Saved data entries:
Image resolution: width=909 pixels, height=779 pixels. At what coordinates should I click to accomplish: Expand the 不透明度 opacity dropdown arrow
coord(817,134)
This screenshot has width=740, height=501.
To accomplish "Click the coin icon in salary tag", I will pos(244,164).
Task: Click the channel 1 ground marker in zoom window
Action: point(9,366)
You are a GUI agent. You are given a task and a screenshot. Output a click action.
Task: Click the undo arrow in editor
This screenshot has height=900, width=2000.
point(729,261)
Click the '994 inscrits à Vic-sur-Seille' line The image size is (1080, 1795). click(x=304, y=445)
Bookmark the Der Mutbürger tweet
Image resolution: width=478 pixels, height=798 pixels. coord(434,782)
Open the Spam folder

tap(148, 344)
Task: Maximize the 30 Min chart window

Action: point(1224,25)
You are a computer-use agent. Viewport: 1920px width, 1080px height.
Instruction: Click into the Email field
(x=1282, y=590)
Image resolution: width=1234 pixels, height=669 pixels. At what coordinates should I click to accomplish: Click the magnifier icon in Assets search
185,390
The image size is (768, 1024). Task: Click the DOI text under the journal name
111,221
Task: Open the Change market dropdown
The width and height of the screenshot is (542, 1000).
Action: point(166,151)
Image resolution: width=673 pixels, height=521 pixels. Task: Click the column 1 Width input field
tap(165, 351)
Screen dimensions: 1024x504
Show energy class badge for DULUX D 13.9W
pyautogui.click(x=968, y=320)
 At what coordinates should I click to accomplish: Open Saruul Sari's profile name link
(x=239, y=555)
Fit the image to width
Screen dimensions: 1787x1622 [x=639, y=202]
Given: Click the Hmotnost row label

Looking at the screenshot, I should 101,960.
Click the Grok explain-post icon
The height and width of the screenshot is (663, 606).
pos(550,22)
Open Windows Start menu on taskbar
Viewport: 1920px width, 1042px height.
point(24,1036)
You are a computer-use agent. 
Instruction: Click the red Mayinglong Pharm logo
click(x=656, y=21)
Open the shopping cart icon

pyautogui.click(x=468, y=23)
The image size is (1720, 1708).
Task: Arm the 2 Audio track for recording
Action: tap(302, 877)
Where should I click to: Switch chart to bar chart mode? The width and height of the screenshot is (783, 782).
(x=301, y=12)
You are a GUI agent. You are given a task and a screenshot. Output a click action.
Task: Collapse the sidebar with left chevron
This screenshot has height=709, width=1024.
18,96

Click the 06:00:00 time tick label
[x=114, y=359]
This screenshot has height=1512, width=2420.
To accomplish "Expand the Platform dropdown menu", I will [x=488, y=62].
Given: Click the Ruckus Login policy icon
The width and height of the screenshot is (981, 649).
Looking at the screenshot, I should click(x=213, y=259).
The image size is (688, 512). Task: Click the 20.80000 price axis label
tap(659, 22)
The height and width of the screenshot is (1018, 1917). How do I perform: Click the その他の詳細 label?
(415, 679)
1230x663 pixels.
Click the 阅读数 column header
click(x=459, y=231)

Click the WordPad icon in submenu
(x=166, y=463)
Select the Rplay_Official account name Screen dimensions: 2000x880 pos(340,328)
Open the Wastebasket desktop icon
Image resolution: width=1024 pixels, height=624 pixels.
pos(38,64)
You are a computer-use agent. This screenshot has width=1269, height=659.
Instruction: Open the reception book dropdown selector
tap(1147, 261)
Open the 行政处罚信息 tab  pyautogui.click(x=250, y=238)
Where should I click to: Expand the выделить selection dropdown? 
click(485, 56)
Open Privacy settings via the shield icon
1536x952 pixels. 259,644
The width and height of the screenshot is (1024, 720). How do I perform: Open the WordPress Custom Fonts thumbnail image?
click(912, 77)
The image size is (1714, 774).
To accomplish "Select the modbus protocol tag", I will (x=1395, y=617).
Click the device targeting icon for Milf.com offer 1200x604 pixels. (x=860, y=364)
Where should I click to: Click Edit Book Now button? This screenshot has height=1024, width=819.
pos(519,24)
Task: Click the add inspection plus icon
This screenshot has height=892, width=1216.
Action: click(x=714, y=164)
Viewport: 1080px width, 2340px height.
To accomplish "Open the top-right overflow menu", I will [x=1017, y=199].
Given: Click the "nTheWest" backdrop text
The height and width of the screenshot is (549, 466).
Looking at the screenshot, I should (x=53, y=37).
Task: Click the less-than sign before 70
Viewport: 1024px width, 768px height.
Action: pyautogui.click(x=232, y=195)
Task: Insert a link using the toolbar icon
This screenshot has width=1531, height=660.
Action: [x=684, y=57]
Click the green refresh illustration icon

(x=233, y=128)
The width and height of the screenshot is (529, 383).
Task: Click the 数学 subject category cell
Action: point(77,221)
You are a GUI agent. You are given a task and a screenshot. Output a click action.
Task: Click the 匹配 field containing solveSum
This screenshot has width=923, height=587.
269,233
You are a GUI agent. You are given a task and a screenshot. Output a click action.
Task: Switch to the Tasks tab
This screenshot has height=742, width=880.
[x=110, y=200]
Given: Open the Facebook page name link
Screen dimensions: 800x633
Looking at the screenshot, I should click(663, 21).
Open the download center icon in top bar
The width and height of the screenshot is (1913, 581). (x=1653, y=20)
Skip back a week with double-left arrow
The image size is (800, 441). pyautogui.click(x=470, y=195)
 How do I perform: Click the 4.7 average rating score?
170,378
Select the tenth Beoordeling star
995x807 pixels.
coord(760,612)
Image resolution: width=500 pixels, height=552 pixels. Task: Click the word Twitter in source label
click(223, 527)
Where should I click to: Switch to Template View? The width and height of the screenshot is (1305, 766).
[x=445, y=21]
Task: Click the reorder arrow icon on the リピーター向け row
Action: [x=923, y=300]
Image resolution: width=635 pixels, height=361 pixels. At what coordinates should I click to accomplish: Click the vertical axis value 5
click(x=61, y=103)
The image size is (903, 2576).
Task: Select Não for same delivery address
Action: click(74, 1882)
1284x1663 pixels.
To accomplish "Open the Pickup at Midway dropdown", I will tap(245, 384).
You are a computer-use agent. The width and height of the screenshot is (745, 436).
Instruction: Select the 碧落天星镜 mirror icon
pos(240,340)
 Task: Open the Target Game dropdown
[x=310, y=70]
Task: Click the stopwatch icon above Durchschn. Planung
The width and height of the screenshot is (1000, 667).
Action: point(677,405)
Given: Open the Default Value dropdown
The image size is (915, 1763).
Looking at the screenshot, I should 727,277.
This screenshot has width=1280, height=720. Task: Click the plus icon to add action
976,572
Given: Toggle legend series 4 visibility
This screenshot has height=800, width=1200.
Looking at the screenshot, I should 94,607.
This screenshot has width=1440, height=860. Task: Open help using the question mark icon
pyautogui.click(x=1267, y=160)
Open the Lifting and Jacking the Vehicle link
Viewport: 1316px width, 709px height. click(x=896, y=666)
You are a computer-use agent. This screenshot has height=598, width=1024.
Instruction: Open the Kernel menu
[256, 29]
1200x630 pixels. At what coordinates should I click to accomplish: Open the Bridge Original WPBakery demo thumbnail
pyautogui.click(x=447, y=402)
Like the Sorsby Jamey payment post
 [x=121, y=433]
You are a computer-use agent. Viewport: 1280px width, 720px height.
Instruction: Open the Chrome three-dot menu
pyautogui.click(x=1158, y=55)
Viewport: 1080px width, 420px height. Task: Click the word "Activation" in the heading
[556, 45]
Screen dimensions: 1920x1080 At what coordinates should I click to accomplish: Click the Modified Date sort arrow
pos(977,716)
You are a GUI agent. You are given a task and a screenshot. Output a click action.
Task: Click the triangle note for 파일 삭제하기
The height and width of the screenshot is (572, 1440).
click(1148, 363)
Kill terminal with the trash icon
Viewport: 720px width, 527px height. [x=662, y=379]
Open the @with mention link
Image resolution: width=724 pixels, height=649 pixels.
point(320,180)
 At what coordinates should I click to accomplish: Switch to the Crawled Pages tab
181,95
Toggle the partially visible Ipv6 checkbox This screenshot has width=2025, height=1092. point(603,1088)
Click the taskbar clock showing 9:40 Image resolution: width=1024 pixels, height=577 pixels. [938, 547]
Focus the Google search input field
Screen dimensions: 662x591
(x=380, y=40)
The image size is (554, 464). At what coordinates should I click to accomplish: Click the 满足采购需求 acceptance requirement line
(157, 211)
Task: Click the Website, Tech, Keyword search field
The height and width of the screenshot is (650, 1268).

■ TO DO ■
An exact copy of the lines above between the line holding "Viewport: 1920px width, 1042px height." and the line holding "Task: Click the add inspection plus icon", inclusive, is the whole answer.

■ WORKED SOLUTION ■
Viewport: 1920px width, 1042px height.
point(24,1036)
You are a computer-use agent. 
Instruction: Click the red Mayinglong Pharm logo
click(x=656, y=21)
Open the shopping cart icon

pyautogui.click(x=468, y=23)
The image size is (1720, 1708).
Task: Arm the 2 Audio track for recording
Action: tap(302, 877)
Where should I click to: Switch chart to bar chart mode? The width and height of the screenshot is (783, 782).
(x=301, y=12)
You are a GUI agent. You are given a task and a screenshot. Output a click action.
Task: Collapse the sidebar with left chevron
This screenshot has height=709, width=1024.
18,96

Click the 06:00:00 time tick label
[x=114, y=359]
This screenshot has height=1512, width=2420.
To accomplish "Expand the Platform dropdown menu", I will [x=488, y=62].
Given: Click the Ruckus Login policy icon
The width and height of the screenshot is (981, 649).
Looking at the screenshot, I should click(x=213, y=259).
The image size is (688, 512). Task: Click the 20.80000 price axis label
tap(659, 22)
The height and width of the screenshot is (1018, 1917). How do I perform: Click the その他の詳細 label?
(415, 679)
1230x663 pixels.
Click the 阅读数 column header
click(x=459, y=231)

Click the WordPad icon in submenu
(x=166, y=463)
Select the Rplay_Official account name Screen dimensions: 2000x880 pos(340,328)
Open the Wastebasket desktop icon
Image resolution: width=1024 pixels, height=624 pixels.
pos(38,64)
You are a computer-use agent. This screenshot has width=1269, height=659.
Instruction: Open the reception book dropdown selector
tap(1147, 261)
Open the 行政处罚信息 tab  pyautogui.click(x=250, y=238)
Where should I click to: Expand the выделить selection dropdown? 
click(485, 56)
Open Privacy settings via the shield icon
1536x952 pixels. 259,644
The width and height of the screenshot is (1024, 720). How do I perform: Open the WordPress Custom Fonts thumbnail image?
click(912, 77)
The image size is (1714, 774).
To accomplish "Select the modbus protocol tag", I will (x=1395, y=617).
Click the device targeting icon for Milf.com offer 1200x604 pixels. (x=860, y=364)
Where should I click to: Click Edit Book Now button? This screenshot has height=1024, width=819.
pos(519,24)
Task: Click the add inspection plus icon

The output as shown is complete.